Hasil penelitian yang dilakukan oleh dr. Kristiana Siste, dr. Enjeline, dan tim Divisi Psikiatri Adiksi Departemen Ilmu Kesehatan Jiwa FKUI-RSCM di 34 propinsi di Indonesia selama masa pandemi Covid-19 pada bulan Mei-Juli 2020, menunjukkan bahwa angka kecanduan internet adalah 19,3% pada remaja dan 14,4% pada dewasa muda.
Ada sejumlah 2.933 remaja mengalami peningkatan durasi online dari 7,27 jam menjadi 11,6 jam perhari, meningkat sekitar 59,7%. Sedangkan pada 4.734 dewasa muda mengalami peningkatan durasi online menjadi 10 jam/hari.
Hal ini harus diintervensi segera karena kecanduan internet menimbulkan dampak negatif bagi otak, fisik, kesehatan jiwa, dan sosial. Hal ini menyebabkan seseorang sulit membuat keputusan, sulit konsentrasi dan fokus, pengendalian diri buruk, prestasi menurun, penurunan kapasitas proses memori, serta kognisi sosial negatif. Adiksi gawai berdampak sangat buruk pada anak.
“1 dari 7 orang dewasa mengalami adiksi gawai, dan 1 dari 5 remaja mengalami adiksi gawai. Ini bisa merugikan potensi Indonesia dalam menghadapi masalah kehidupan yang membutuhkan ketangguhan, keunggulan dan kreatifitas. Dibutuhkan segala upaya untuk menumbuhkan potensi anak-anak kita. Apa yang dilakukan oleh Dinas Pendidikan di Maluku, para penggiat anak serta anak-anak sendiri dalam membangkitkan potensi anak layak diapresiasi dan menjadi pembelajaran baik buat kita semua,” ujar Diena Haryana.

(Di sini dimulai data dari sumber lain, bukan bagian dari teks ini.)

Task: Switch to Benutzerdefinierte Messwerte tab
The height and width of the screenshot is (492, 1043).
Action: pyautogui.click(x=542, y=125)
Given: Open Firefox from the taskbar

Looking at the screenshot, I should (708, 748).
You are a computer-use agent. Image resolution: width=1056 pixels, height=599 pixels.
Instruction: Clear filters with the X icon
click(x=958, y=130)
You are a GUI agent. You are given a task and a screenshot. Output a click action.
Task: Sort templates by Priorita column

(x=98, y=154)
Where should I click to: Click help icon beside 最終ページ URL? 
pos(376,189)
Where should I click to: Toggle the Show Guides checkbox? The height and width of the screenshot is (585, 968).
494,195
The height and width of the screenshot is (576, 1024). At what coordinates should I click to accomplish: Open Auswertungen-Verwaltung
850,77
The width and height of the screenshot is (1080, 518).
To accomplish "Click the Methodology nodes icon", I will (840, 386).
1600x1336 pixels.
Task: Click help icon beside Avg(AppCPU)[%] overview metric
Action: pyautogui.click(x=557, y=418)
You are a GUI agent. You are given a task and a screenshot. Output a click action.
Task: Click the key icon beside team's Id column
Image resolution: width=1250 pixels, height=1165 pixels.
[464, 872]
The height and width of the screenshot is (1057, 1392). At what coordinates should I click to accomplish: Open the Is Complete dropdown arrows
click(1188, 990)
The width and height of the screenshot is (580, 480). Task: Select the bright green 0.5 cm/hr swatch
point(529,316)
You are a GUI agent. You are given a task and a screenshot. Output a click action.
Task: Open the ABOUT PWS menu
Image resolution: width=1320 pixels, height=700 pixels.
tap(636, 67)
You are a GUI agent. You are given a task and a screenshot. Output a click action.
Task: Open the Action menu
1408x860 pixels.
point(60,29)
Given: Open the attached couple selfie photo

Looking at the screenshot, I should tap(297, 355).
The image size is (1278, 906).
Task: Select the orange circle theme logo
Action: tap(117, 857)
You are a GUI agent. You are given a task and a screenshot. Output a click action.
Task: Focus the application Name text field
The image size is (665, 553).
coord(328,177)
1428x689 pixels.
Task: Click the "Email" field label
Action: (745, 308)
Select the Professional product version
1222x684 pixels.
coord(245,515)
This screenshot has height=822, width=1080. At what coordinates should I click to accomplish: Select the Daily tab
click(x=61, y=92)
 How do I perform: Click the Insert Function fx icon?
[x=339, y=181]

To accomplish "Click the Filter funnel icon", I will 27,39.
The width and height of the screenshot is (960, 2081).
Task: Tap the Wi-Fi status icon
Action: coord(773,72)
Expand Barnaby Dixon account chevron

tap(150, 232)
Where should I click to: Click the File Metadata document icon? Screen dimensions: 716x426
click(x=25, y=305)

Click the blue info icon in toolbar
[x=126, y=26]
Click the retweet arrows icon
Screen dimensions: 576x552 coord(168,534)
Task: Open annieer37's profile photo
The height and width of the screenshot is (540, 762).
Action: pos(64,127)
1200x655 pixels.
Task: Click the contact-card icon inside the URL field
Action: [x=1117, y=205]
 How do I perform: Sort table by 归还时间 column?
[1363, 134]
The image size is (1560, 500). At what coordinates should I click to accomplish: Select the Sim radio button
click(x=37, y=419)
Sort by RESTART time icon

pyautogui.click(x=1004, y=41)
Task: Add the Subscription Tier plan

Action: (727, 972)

Ahli neurosains terapan, drg. Anne Gracia, menyampaikan bahwa adiksi gawai bukan kondisi spontan tapi bergulir bersama pembiaran dan pembiasaan, sejak awal kendali perlu ditegakkan.
Pemerhati Pendidikan dan pakar pendidikan karakter mengatakan bahwa musik dapat menghaluskan rasa dan menajamkan budi anak sehingga ia bertumbuh menjadi anak-anak yang baik.
“Ki Hajar Dewantara mengingatkan kita bahwa tujuan pendidikan adalah untuk membentuk anak menjadi pribadi yang cerdas, berbudi luhur, dan sehat. Musik merupakan sarana paling optimal untuk mencapai tiga hal ini,” ujar Doni.
“Cinta pada musik, disertai kepedulian pada alam, akan membentuk jiwa kepemimpinan anak-anak Maluku,” tegas Doni.